Wieder hörte sie das vertraut-verhasste Flüstern um sie herum. Das Wispern in ihrem Geist. Stimmen ihres Albtraumes.
„Albträume jagen Euch… Brechen Euch… Entfachen Eure Blutgier auf ein Neues…“
Die Augen öffneten sich. Die linke Hand umfasste den Griff der kristallinen Klinge, deren Farbe gleich einem dunklen Eismeer auf welchem sich ein silbriger Schimmer lag. Der rechte Ärmel des Mantels wurde zurückgeschlagen, entblösste eine Vielzahl an dünnen Narben einem verwinkelten Geflecht Wurzeln ähnelnd. Ein letztes Mal fuhren sanft
Fingerkuppen über die Erhebungen, ehe Thalaniel die Schneide ansetzte und die glatten Fasern in Millimetertiefe durchtrennte. Sofort quoll goldener Harzsaft aus der Wunde. Es rann über den Arm und tröpfelte auf das verwitterte Holz der Schindeln. Der Schnitt brannte im stetigen Wind und ein schmerzerfülltes Zischen liess sich vernehmen. Und doch löschte das Brennen der Schnittwunde das Feuer in ihrem Innern ein klein wenig.

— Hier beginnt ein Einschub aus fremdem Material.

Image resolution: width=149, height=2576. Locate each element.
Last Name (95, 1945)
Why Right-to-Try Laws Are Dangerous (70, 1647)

Wieder und wieder fügte sie ihrem Geflecht neue Narben hinzu. Bis der Brand eingedämmt, der Hunger gestillt und die Wärme der Kälte weichte. Die Klinge abgewischt an den blutbesudelten Holzschindeln versenkte sich in ihrer Scheide. Sie stand auf, blickte auf ihren zugerichteten Arm, der Schnitte sich schon verharzt hatten. Es würde nicht lange dauern, bis zum Mittag vielleicht, dann sollten auch diese vernarbt sein. Mitwisser ihres Hasses und ihrer Blutgier.
Das himmlische Nachtblau verblasste am Horizont, als die kleine, gemarterte Gestalt vom Dach ins Haus zurückkletterte. Ein leises Schnarchen war mittlerweile zu vernehmen und
vom Bett her schimmerte der Körper Unudas cyanfarben.Gut, sie war bis jetzt noch nicht aufgewacht. Thalaniel beeilte sich in die Küche zu kommen. Dort wusch sie sich ihr Blut ab und schlich mit ebenso leisen Schritten nach oben. Zurück ins Schlafgemach huschend, schlüpfte sie schlussendlich zu ihrer Geliebten unter die Decke. Ihr ausgekühlter Körper verzerrte sich nach der Wärme und wurde sogleich mit dieser belohnt. Unuda wickelte automatisch ihren Körper um den kleinen Leib des Neuankömmlings und spendete ihre Wärme.
Unbemerkt von Thalaniel, die längst in einen traumlosen Schlaf entglitt, lächelte die Dunkle, sie hatte ihr Liebherz zurück.